Tencent / TBase

TBase is an enterprise-level distributed HTAP database. Through a single database cluster to provide users with highly consistent distributed database services and high-performance data warehouse services, a set of integrated enterprise-level solutions is formed.
Other
1.38k stars 261 forks source link

Foreign Key on replicated tables #123

Closed yazun closed 2 weeks ago

yazun commented 2 years ago

In the past we patched XL to enable FKs between the replicated tables. We see there's a check preventing FKs on replicated tables based on _PGREGRESS define.

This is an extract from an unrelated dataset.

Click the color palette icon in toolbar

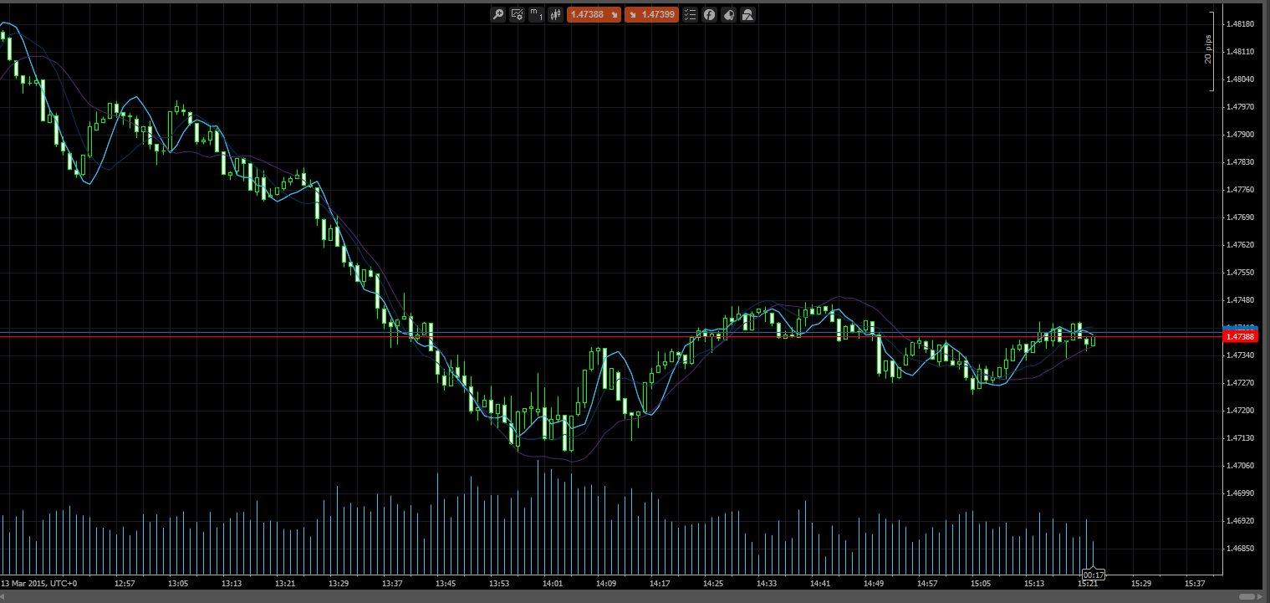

https://github.com/Tencent/TBase/blob/master/src/backend/commands/tablecmds.c#L8841

Could you explain if we could change this check to allow FKs between replicated tables only (we never had problem with them in the past, also combined with recursive CTE). Thank you

JennyJennyChen commented 2 years ago

Other colleagues may add this code just to want to limit the data writing of the replicated table to only consider this node, and not care about other nodes to enhance the performance of data writing.

yazun commented 2 years ago

Could this be enabled with the config/compile switch?

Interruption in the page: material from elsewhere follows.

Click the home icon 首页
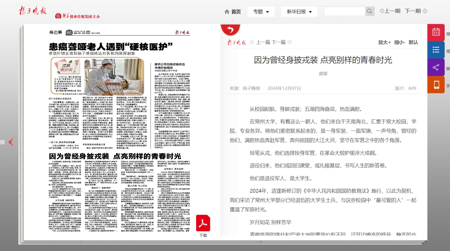 (233, 12)
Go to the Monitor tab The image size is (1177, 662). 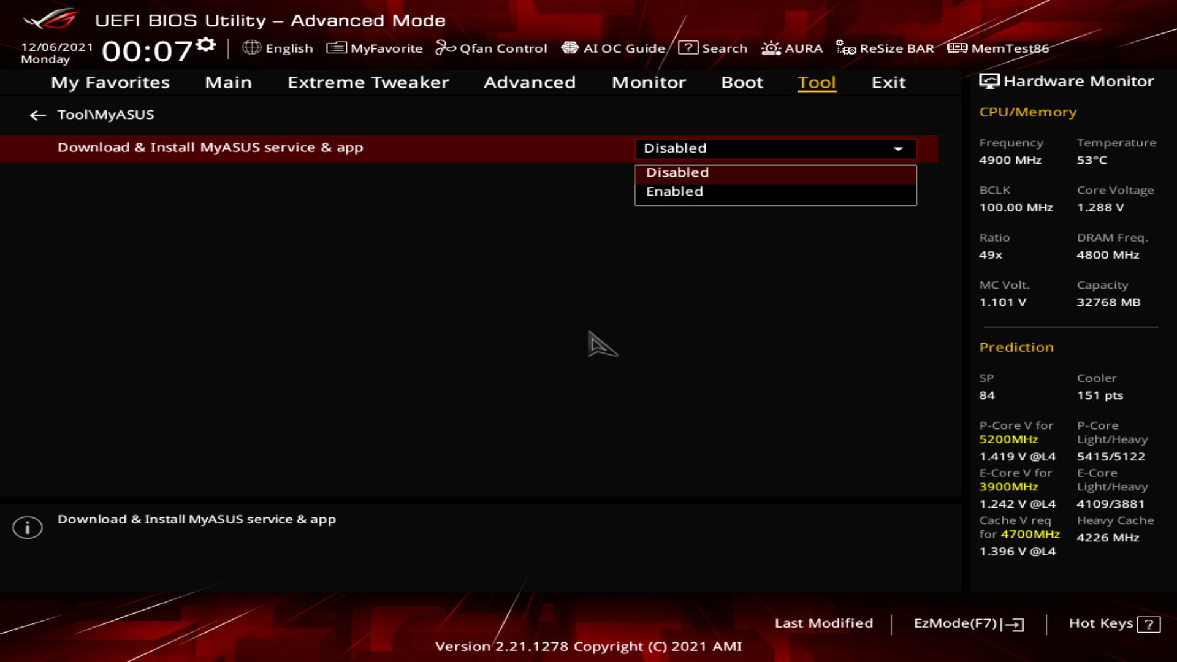click(x=649, y=83)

JennyJennyChen commented 2 years ago

Regarding the reason for prohibiting the foreign key on the replication table, I consulted the relevant personnel. The main reason is that there can be no triggers on the replication table, and the foreign keys in the PG are also implemented by triggers, so the foreign keys are also prohibited. If you are sure that you are not using triggers on the replicated table, you can remove this if statement in the source code and recompile the new bin to solve:

image
yazun commented 2 years ago

So the question emerges why we could not have triggers on the replicated table, granted such triggers would not use anything distributed? It seems it would be consistent with other limitations coming from distribution, maybe a GUC allowing for this would make sense?

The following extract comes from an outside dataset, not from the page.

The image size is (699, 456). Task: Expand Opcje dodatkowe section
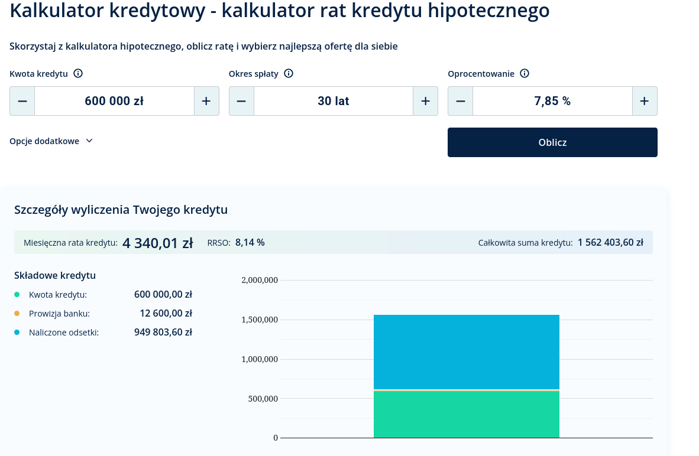[44, 141]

JennyJennyChen commented 2 years ago

The replication table is that all DN nodes have full data about this table, and all DN nodes will perform operations on this data. Then suppose that there is a trigger on this replicated table: when inserting data, add the inserted data to another non-replicated table, then this non-replicated table will have N pieces of data (N is the number of DN nodes).

Triggers can be used in distributed systems, but replication tables cannot be used, shard tables can be used.

yazun commented 2 years ago

Sure, there's limitation that a trigger cannot touch sharded tables. The same caveat comes already i.e. with functions that could be executed on DNs only if used in the from part of the query - if they have DML inside such function would be possibly only executed on a single DN, corrupting the schema. I think it is fine if the risk is well understood and a GUC allowing for it would be most welcome.